Ten Things We’ve Learned So Far in 2022

5-14-22 – By Gary Morgan – @garymo2007 on Twitter

The Pirates have played 32 games, hardly a sample size anyone should be basing anything on, but still enough to be able to talk to some situations. What have we learned?

10 – Michael Chavis Looks Like a Major League Player

Now, that doesn’t mean he’ll have a super long Pirates career, it just means, the guy looks the part and I feel very comfortable saying he’s not someone who should be worried about getting called into the manager’s office. The Pirates in my mind focus far too much on position flexibility, but that shouldn’t mean having it is a bad thing. Especially if you actually do it well.

On a team with multiple options that play his positions, and countless others in the minors, but Michael has something most don’t, he’s producing.

9 – The Rotation Might Have No Holdovers

It’s incredibly early, but as we sit here, the only starter who’s looked like a viable starter is Jose Quintana, a 33 year old free agent here on a prove it contract who will absolutely not be extended and if he isn’t traded will have surely proven himself untradable.

Everyone else, man they’ve shown nothing but flashes. A good start here, a nice outing there. Maybe a 5 inning outing where 4 2/3 were good and they still gave up 4 runs during the short lapse. It’s just been really bad.

There is some relief coming, but these questions (players) need sorted first.

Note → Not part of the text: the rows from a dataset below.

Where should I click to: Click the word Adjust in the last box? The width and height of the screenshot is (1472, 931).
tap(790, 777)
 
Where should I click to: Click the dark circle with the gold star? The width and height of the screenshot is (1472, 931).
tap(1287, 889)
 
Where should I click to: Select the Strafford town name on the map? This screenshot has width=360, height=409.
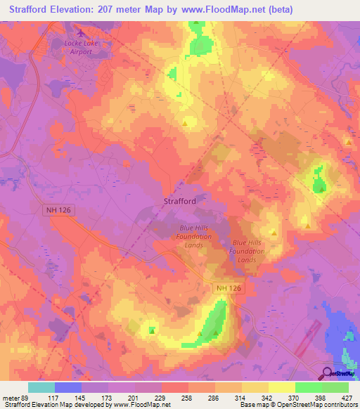(180, 201)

Zach Thompson is already an older prospect. He has plenty of control, but even if he proves himself a decent starter, he’s probably not someone who’s going to be here shoving 3 or 4 years from now, at least not in the rotation. On top of that, he’s been pretty bad, which if we’re honest, was much more of his track record than his stretch of success in Miami. I could see him moving to the pen, but as you’ll see as we go through this, not everyone can.

JT Brubaker has good stuff, looks good for most of every start, but the inning or two he doesn’t are total disasters. He too is no spring chicken, and he’ll officially not be a really cheap option next year. If it weren’t for his propensity to give up gopher balls, I might suggest the bullpen.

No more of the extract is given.